At the end of the day, the combination of an entrepreneurial organizational culture, shared customer-focused goals, and supportive management nurtures proactive, caring professionals who strive to build sustainable localization partnerships and empower clients on the journey toward global success.

 

 

How client feedback can (and should) drive localization processes

By seeing clients as business partners who have impactful voices in the development of localization processes, over the years we've been able to improve upon our internal workflows. For example, at certain checkpoints during a given project we ask clients to fill out a NPS questionnaire.

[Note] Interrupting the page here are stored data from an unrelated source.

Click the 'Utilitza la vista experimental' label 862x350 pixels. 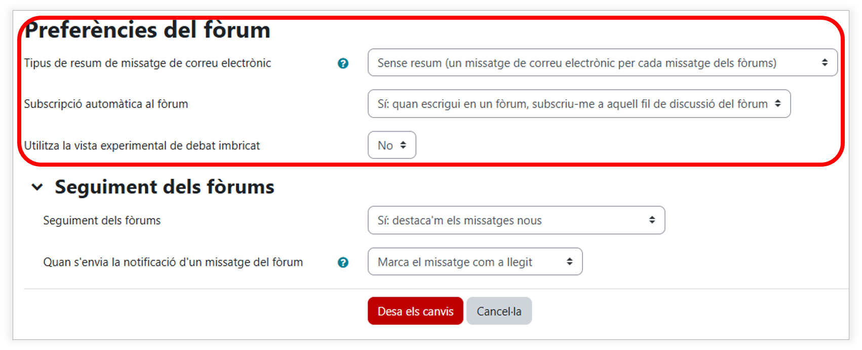click(142, 146)

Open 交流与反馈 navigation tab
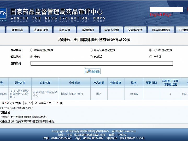(135, 30)
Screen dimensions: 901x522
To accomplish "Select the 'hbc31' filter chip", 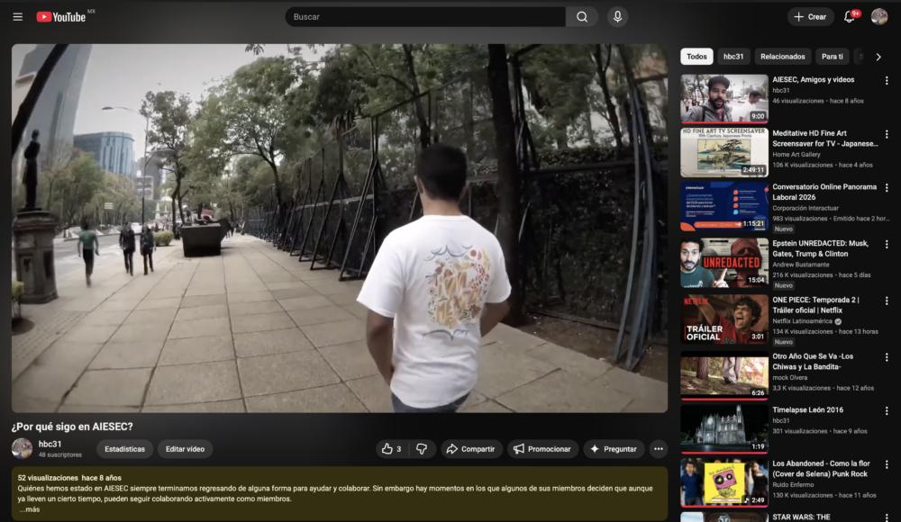I will (x=733, y=57).
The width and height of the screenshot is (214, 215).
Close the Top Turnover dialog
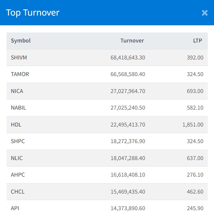[205, 13]
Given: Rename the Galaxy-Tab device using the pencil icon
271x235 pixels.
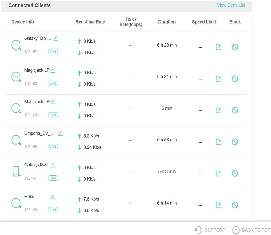Looking at the screenshot, I should click(x=55, y=39).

The goal of an NPS isn't so much to see how likely our clients are to recommend Alconost as a localization vendor, nor is it to make sure everything goes just perfectly and pat ourselves on the back. Instead, it gives us the ability to see what may be lacking and determine how we can enhance the workflow so as to deliver the best customer experience for that particular client. 

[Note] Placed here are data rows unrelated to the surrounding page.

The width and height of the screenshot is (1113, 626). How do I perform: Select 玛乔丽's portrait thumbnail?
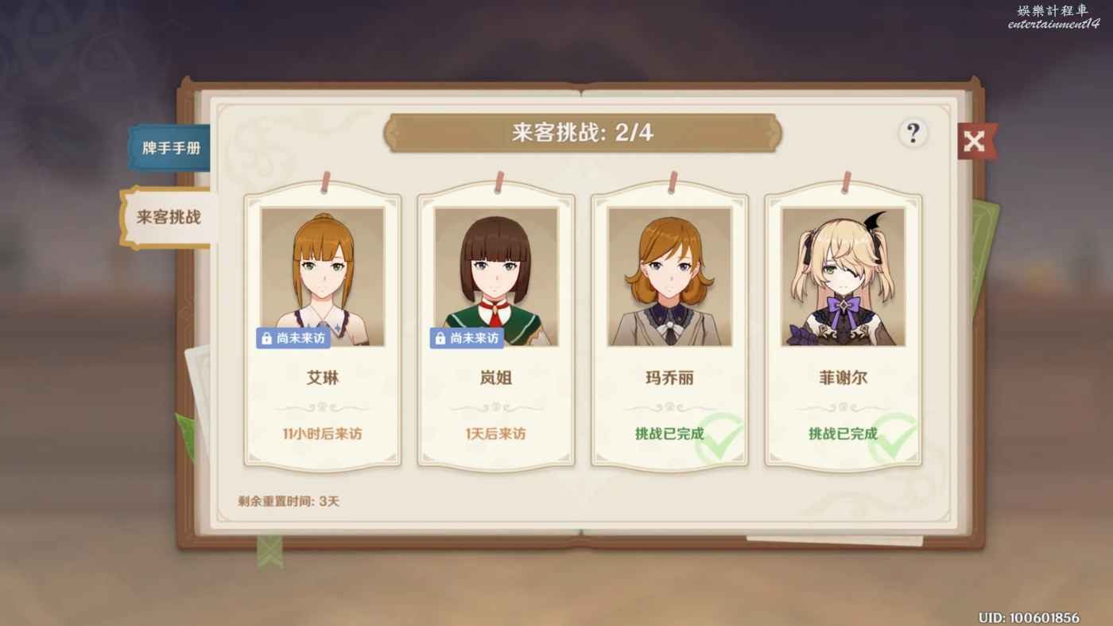click(669, 277)
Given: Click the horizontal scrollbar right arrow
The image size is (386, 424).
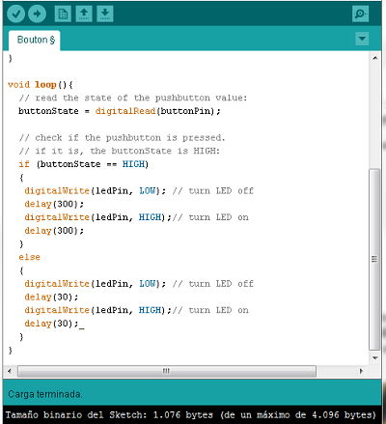Looking at the screenshot, I should (x=361, y=371).
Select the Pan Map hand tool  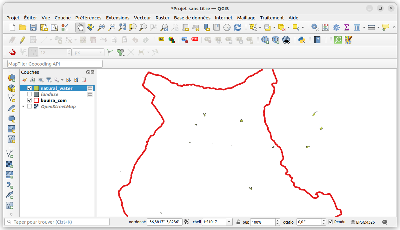click(x=80, y=28)
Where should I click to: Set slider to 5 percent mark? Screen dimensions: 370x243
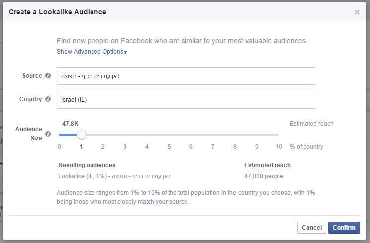coord(169,134)
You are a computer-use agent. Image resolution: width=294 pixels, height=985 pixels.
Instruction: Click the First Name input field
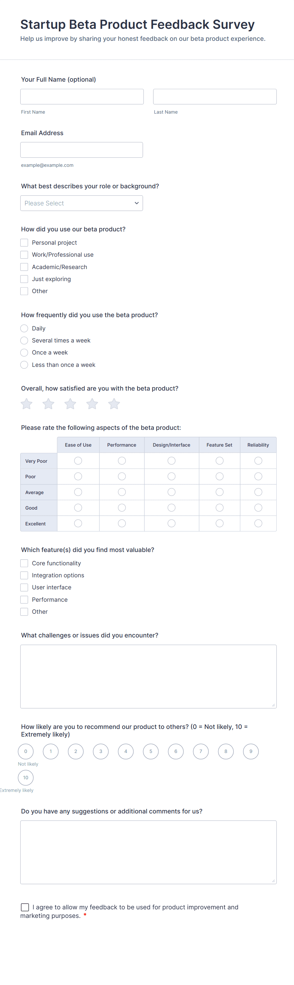click(82, 97)
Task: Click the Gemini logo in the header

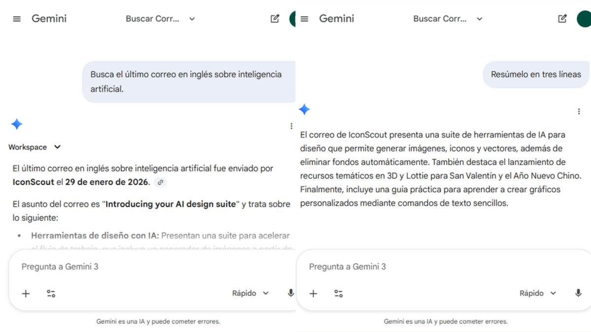Action: [x=49, y=18]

Tip for LSP: NPS forms are your opportunity to truly listen to clients and gain insight into their experiences with your services. Clients might not always mention minor inconveniences if the overall service satisfies them, whereas direct questions will encourage honest feedback. If you're committed to maintaining high-quality processes, even the slightest improvement can make a difference and take your service level from good to great. 

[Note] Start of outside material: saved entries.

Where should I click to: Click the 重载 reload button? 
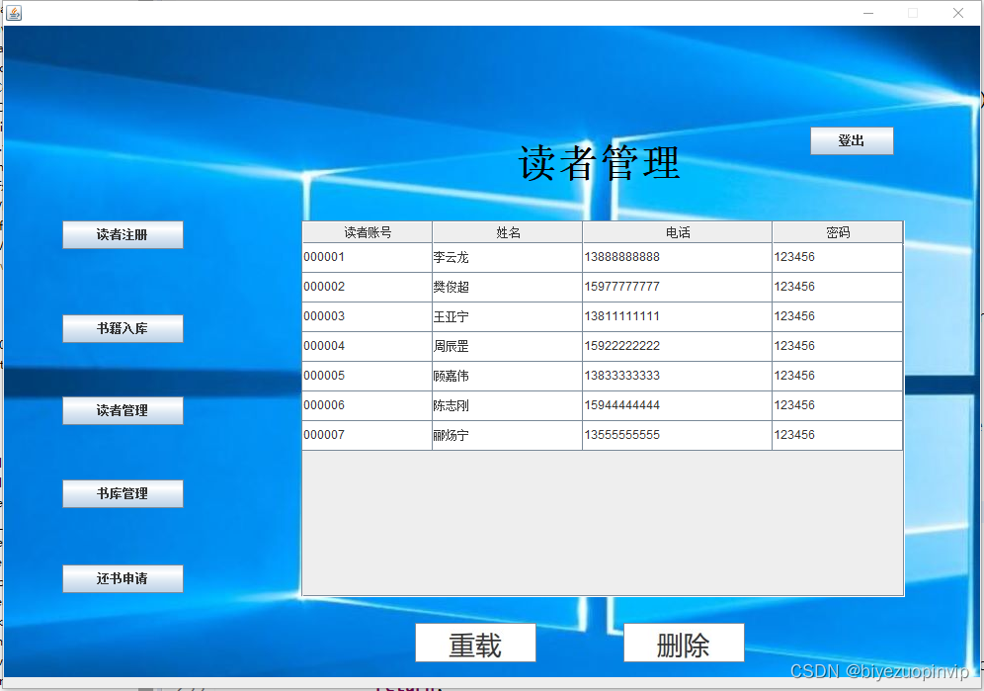click(x=476, y=643)
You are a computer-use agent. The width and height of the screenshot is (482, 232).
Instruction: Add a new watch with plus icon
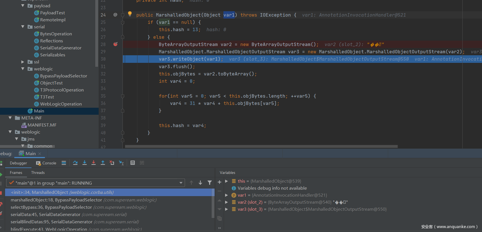pos(219,182)
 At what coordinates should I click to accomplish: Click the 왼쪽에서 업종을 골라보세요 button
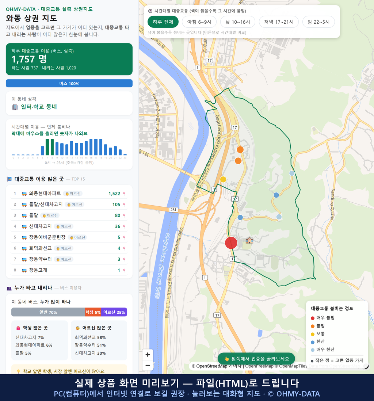tap(256, 359)
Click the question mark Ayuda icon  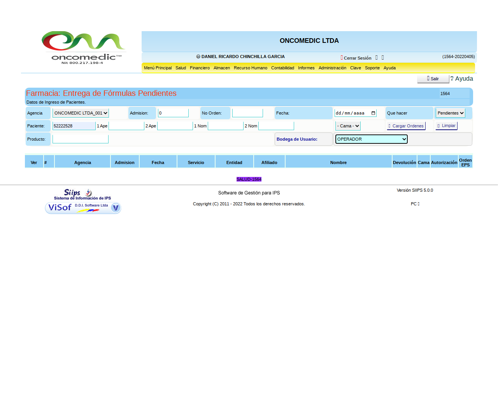[452, 79]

Ideally, from this feedback form you should get information on how your client feels about the three core aspects of localization with you: translation quality, translation velocity (turnaround time) and communication with the team

Tip for LSP clients: We know how busy things can get in the Marketing, Product, Operations and Localization departments, and it's not an easy task to provide detailed feedback. However, if you feel that a certain aspect of the localization workflow with your current vendor prompts you to search for another agency, we strongly recommend using NPS to reflect on your experience. A few minutes of your time can significantly enhance your vendor's ability to improve and provide service that's more appropriate to your specific business needs. Doing so can reduce costs for the next round of recruitment.

Closing remarks

The localization landscape has changed over the past 20 years, and it continues to mature beautifully. Just a decade ago it was common for vendors to offer consultations to their clients in unfamiliar markets, helping them make educated decisions about which languages to target. Today, a more common trend for businesses that seek localization services is to come to vendors with information in hand concerning the markets they want to enter. Nevertheless, they often seek quick, one-stop solutions; integrations that accelerate time to market and ensure quality. Our job as localization agencies is to stay in the loop and respond to these evolving demands by giving businesses the services they need.

Certain core driving forces remain, though. When LSP organizations are guided by ownership, ingenuity and value orientation, the customer-centric project management naturally follows the systems they build, resulting in healthy, lasting partnerships and repeat localization orders. In this continuously changing landscape, we know that craftsmanship, empathy and accountability are the evergreen business pillars that work.